In the winter, the ship would sail to the Caribbean and sail an annual world cruise in January circum-navigating the globe. During the summer, the Rotterdam would sail weekly from Manhattan promptly at 5 PM heading to the Bahamas. In order to offer some variety in her itineraries, later, Bermuda was added to the 7 days itineraries with the ship visiting both Nassau and anchoring off the coast of Bermuda and shuttling passengers via launches to the island nation. The Rotterdam was too large to dock in Hamilton, Bermuda. (The Royal Dockyard pier did not exist then). The Rotterdam would sail on Saturdays or Sundays beside the Statendam, and Home Lines Oceanic and Doric.
In the 1980’s, Holland America abandoned New York cruise trade and focused extensively on their West Coast Alaska operations with Westours – A tour operator, primarily in Alaska, which Holland America purchased a year earlier. In the winter months, the Rotterdam would sail in the Caribbean.
In 1989, Holland America (and the Rotterdam) were purchased by Carnival Corporation and incorporated under their corporate umbrella.
The Rotterdam sailed until September 30, 1997 when she departed her final cruise for Holland America.
The Rotterdam was purchased by Premier Cruises in 1997 and was enhanced to meet the latest solar requirements. The Rotterdam was renamed Rembrandt under Premier Cruises and was deployed to the Mediterranean under charter. As part of the sale, Holland America prohibited the Rotterdam to sail from the US and prevented the ship from being deployed on competing routes with Holland America for 2 years.

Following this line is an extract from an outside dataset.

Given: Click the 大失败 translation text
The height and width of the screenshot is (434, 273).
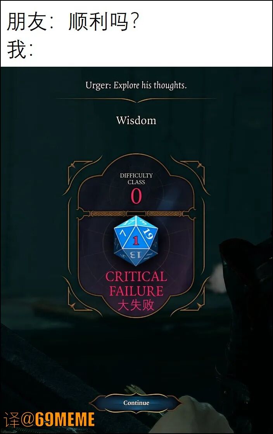Looking at the screenshot, I should pos(136,305).
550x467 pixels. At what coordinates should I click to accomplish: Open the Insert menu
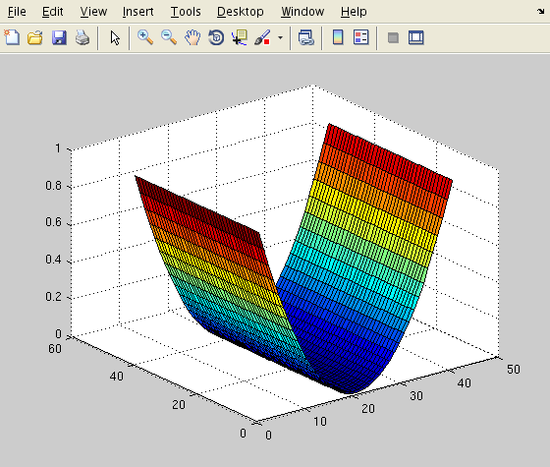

After the 2 years restriction was over, the Rotterdam was relocated to Florida and New York to sail on cruises to the Bahamas and New England / Canada. Premier Cruises went bankrupt on September 13, 2000 and the Rotterdam was laid up in Freeport – tied up next to the Red Boat III (SA VAAL; Festivale)
The Rembrandt was then sold back to her builders Rotterdam Drydock Company with the intention to convert the great ship into a floating hotel. The ship’s name was reverted to Rotterdam. On July 12, 2004, the Rembrandt arrived in Gibraltar and all asbestos and dangerous substances were responsibly removed. The Ship was eventually sold to De Rotterdam BV. Work began to convert the ship into a combination museum/hotel and vocational school. The opened on February 15, 2010, the ship is open for business in the port of Rotterdam, the Netherlands today.